Collecting Coverage
Before using Lighthouse, one will need to collect code coverage data for their target binary / application.
The examples below demonstrate how one can use DynamoRIO, Intel Pin or Frida to collect Lighthouse compatible coverage against a target. The .log
files produced by these instrumentation tools can be loaded directly into Lighthouse.
DynamoRIO
Code coverage data can be collected via DynamoRIO's drcov code coverage module.
Example usage:
..\DynamoRIO-Windows-7.0.0-RC1\bin64\drrun.exe -t drcov -- boombox.exe
Intel Pin
Using a custom pintool contributed by Agustin Gianni, the Intel Pin DBI can also be used to collect coverage data.
Example usage:
pin.exe -t CodeCoverage64.dll -- boombox.exe
For convenience, binaries for the Windows pintool can be found on the releases page. macOS and Linux users need to compile the pintool themselves following the instructions included with the pintool for their respective platforms.
Frida (Experimental)
Lighthouse offers limited support for Frida based code coverage via a custom instrumentation script contributed by yrp.
Example usage:
sudo python frida-drcov.py bb-bench
Other Coverage Formats
Lighthouse is flexible as to what kind of coverage or 'trace' file formats it can load. Below is an outline of these human-readable text formats that are arguably the easiest to output from a custom tracer.
Module + Offset (modoff)
A 'Module+Offset' coverage file / trace is a highly recommended coverage format due to its simplicity and readability:
boombox+3a06
boombox+3a09
boombox+3a0f
boombox+3a15
...
Each line of the trace represents an executed instruction or basic block in the instrumented program. The line must name an executed module eg boombox.exe
and a relative offset to the executed address from the imagebase.

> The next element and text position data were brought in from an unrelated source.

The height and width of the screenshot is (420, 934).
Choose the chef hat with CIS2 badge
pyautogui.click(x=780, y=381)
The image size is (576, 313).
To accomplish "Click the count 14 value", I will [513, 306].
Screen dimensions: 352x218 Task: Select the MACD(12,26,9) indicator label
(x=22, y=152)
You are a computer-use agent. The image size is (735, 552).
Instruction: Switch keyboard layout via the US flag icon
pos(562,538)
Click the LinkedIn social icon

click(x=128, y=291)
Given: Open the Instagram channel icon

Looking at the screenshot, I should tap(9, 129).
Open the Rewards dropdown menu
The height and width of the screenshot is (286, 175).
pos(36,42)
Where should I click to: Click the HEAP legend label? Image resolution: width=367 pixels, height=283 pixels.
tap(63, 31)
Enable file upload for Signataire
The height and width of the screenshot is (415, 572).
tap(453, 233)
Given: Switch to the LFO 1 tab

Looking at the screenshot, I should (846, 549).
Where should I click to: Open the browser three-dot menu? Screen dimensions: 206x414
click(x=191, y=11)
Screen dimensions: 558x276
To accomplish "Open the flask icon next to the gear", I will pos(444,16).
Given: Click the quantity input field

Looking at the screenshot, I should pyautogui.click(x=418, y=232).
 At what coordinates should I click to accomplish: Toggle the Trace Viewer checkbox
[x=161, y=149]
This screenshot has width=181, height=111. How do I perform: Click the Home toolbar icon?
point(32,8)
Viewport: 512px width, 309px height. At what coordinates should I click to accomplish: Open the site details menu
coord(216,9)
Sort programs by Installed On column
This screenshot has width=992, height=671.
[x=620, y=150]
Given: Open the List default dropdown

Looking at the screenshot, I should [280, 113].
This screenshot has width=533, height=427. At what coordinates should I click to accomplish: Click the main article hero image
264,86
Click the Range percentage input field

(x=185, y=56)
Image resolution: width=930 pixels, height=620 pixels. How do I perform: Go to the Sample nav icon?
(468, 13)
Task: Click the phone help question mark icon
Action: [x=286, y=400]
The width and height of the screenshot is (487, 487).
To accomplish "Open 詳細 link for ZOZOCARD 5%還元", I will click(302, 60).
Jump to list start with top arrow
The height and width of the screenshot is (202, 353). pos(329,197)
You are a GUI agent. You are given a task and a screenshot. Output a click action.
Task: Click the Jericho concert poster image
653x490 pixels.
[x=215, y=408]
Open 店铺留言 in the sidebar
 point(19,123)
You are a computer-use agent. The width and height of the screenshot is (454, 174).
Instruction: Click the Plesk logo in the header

It is okay for hits from other modules (say, kernel32.dll
) to exist in the trace. Lighthouse will not load coverage for them.
Address Trace (Instruction, or Basic Block)
Perhaps the most primitive coverage format, Lighthouse can also consume an 'absolute address' style trace:
0x14000419c
0x1400041a0
0x1400045dc
0x1400045e1
0x1400045e2
...
Note that these address traces can be either instruction addresses, or basic block addresses -- it does not matter. The main caveat is that addresses in the trace must match the address space within the disassembler database.
If an address cannot be mapped into a function in the disassembler database, Lighthouse will simply discard it.
Custom Trace Formats
If you are adamant to use a completely custom coverage format, you can try to subclass Lighthouse's CoverageFile
parser interface. Once complete, simply drop your parser into the parsers
folder.